The effects of Cu2+ treatment on the contents of hydrogen peroxide (H2O2) and thiobarbituric acid-reactive substances (TBARS), and the medium pH value in BY-2 cells.(A) The time course of H2O2 generation detected by 3,3-diaminobenzidine (DAB) staining. BY-2 cells were collected and stained with DAB at 0, 15, 30, 45, 60, and 120 min after treatment with 100 μmol/L Cu2+.(B) The time course of H2O2 production assayed by the method of TiCl4. After pretreatment with catalase, cell samples were collected and analyzed at 0, 15, 30, 45, 60, 120, and 360 min after treatment with 100 μmol/L Cu2+. Each value represents the mean ± SD of three independent measurements.(C) The time course of TBARS production assayed by thiobarbituric acid (TBA) test. Cell samples were pretreated with 1-butanol (v/v, 0.2%) for 20 min, then treated with 100 μmol/L Cu2+. The suspension cells were collected and tested at 0, 1, 2, 3, 6, 12, and 24 h after treatment with Cu2+. Each value represents the mean ± SD of ten independent measurements.(D) Dose-dependent TBARS productions in BY-2 suspension cells at 6 h after treatment with Cu2+ at concentrations of 0, 50, 100, 200, 300, 500 μmol/L. Each value represents the mean ± SD of ten independent measurements.(E) Medium alkalinization in BY-2 suspension culture exposed to 100 μmol/L Cu2+. The pH value of cell culture medium was monitored every 5 min within the first 110 min, and then at 165, 180, 210 and 240 min. Each value represents the mean ± SD of ten independent measurements.
To assess lipid peroxidation resulted from H2O2 production, thiobarbituric acid-reactive substances (TBARS) content was monitored in BY-2 cells following 100 μmol/L Cu2+ treatment (Figure 1C). The level of TBARS was a rapid increase at 2 h and had no significant change from 2 to 6 h. After 24 h treatment with 100 μmol/L Cu2+, the level of TBARS was increased 2.4-fold (Figure 1C). We also observed that TBARS induction was correlated with Cu2+concentration. TBARS content increased about 50% in BY-2 cells when BY-2 cells were exposed to 50 μmol/L Cu2+, however it increased about 100% in BY-2 cells exposed to 100 μmol/L Cu2+ (Figure 1D). However, when Cu2+ concentration was higher than 100 μmol/L, it had no further effect on TRARS induction (Figure 1D).
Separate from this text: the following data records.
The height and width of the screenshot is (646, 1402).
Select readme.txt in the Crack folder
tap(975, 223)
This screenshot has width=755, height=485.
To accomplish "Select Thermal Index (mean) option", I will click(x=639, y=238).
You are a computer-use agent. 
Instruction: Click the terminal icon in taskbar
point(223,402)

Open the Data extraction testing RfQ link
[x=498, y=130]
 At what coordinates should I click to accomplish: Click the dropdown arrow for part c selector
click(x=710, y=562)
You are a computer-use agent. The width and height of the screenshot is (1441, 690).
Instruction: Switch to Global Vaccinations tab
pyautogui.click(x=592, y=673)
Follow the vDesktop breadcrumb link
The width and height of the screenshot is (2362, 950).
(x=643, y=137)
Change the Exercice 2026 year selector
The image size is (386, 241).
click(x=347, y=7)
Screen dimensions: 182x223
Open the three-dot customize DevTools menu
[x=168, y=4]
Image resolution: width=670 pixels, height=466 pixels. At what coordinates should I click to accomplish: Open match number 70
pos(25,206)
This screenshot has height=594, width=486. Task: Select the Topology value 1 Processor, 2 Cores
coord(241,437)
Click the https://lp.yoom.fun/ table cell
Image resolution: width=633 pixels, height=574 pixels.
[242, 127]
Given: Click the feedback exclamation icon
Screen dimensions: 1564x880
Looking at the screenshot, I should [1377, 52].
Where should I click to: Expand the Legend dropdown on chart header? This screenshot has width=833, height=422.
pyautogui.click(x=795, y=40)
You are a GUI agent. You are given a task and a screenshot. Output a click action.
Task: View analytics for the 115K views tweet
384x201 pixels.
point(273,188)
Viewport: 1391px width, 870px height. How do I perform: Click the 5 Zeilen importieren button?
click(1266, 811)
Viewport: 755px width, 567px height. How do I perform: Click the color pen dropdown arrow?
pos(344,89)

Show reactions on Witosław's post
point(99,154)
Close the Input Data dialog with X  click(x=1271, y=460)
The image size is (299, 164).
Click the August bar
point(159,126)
The medium pH of BY-2 cell culture was tested to estimate cell membrane perturbation caused by Cu2+ stress. The pH of the suspension culture medium exhibited a rapid increase from 15 min to 45 min after Cu2+ treatment (Figure 1E). The rate of pH increase declined during the time period between 45 min to 120 min.
PLD is activated and involved in H2O2 and TBARS production under excessive Cu2+ level
The mRNA levels of NtPLDδ rapidly increased in Cu2+-treated BY-2 cells (Figure 2A). The abundance of NtPLDδ mRNA elevated approximately one-fold at 1 h after treatment with 100 μmol/L Cu2+, and it was even higher at 6 h after treatment. These results indicated that the NtPLDδ gene was upregulated at the transcriptional level by excessive Cu2+. 1-butanol, a PLD inhibitor, was used to block the production of PA from PLD catalysis to study the function of PLD (John et al. 2003). Treatment with the addition of 0.2% (v/v) 1-butanol to the suspension cells 30 min prior to Cu2+ treatment caused the H2O2 production to be decreased by 13% (Figure 2B). When the suspension cells were treated with exogenous PA (100 μmol/L), H2O2 production increased 40% compared to the control (Figure 2B), indicating an involvement of PLD and its product PA in Cu2+-induced H2O2 production.
The involvement of phospholipase D (PLD) in the Cu2+-induced H2O2 and thiobarbituric acid-reactive substances (TBARS), production in BY-2 cells.(A)NtPLDδ transcript expression was analyzed by semi-quantitative reverse transcription-polymerase chain reaction (RT-PCR). Cell samples were collected at 0, 1 and 6 h after treatment with 100 μmol/L Cu2+. Actin expression level was used as the internal control. Relative mRNA levels of NtPLDδ expression were quantified using actin mRNA abundance without copper treatment as 100%.(B) The regulatory effects of 1-butanol (v/v, 0.2%), diphenylene iodonium (DPI) (10 μmol/L), and phosphatidic acid (PA) (100 μmol/L) on the Cu2+-induced H2O2 production. After pretreatment with each chemical for 20 min, respectively, BY-2 cells were treated with or without 100 μmol/L Cu2+, and cell samples were collected after 6 h treatment for the detection of the generation of H2O2 by the method of TiCl4. Each value represents the mean ±SD of three independent measurements.(C) The regulatory effects of 1-butanol (v/v, 0.2%), DPI (10 μmol/L) and PA (100 μmol/L) on the Cu2+-induced TBARS production. After pretreatment with each chemical for 20 min, BY-2 cells were treated with or without 100 μmol/L Cu2+. Cells were collected at 6 h after treatment for the detection of TBARS levels. Each value represents the mean ±SD of ten independent measurements.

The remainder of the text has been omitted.